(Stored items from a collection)

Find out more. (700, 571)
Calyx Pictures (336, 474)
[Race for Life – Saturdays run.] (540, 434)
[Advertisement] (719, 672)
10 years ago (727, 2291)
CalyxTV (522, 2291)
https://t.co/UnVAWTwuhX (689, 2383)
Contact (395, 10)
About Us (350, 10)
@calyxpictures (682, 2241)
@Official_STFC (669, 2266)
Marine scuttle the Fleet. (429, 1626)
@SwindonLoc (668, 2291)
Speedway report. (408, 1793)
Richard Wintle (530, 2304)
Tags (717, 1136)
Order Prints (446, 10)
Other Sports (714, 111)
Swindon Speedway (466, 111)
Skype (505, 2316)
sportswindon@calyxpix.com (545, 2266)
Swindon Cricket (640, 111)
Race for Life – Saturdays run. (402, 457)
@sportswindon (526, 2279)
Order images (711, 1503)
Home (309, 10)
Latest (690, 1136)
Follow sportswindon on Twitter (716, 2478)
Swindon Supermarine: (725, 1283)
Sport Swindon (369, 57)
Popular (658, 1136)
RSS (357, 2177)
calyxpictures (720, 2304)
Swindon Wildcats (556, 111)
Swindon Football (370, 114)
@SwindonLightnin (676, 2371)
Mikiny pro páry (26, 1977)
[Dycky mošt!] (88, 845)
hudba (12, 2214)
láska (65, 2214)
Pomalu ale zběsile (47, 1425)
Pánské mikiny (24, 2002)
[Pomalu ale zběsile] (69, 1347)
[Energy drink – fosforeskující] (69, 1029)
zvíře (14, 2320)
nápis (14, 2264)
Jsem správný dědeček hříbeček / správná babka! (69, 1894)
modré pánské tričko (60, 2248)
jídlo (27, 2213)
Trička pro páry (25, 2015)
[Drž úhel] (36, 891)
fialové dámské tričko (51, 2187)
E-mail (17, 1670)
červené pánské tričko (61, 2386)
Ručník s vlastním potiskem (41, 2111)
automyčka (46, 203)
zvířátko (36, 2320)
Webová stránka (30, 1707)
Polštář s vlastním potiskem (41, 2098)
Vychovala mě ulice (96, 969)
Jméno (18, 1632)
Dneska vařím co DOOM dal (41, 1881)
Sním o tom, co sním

» **Prompt**:
Please reproduce the closing stretch of the records, from the line with "zvíře (14, 2320)" through the last line, exactly as it stands.

» **Solution**:
zvíře (14, 2320)
nápis (14, 2264)
Jsem správný dědeček hříbeček / správná babka! (69, 1894)
modré pánské tričko (60, 2248)
jídlo (27, 2213)
Trička pro páry (25, 2015)
[Drž úhel] (36, 891)
fialové dámské tričko (51, 2187)
E-mail (17, 1670)
červené pánské tričko (61, 2386)
Ručník s vlastním potiskem (41, 2111)
automyčka (46, 203)
zvířátko (36, 2320)
Webová stránka (30, 1707)
Polštář s vlastním potiskem (41, 2098)
Vychovala mě ulice (96, 969)
Jméno (18, 1632)
Dneska vařím co DOOM dal (41, 1881)
Sním o tom, co sním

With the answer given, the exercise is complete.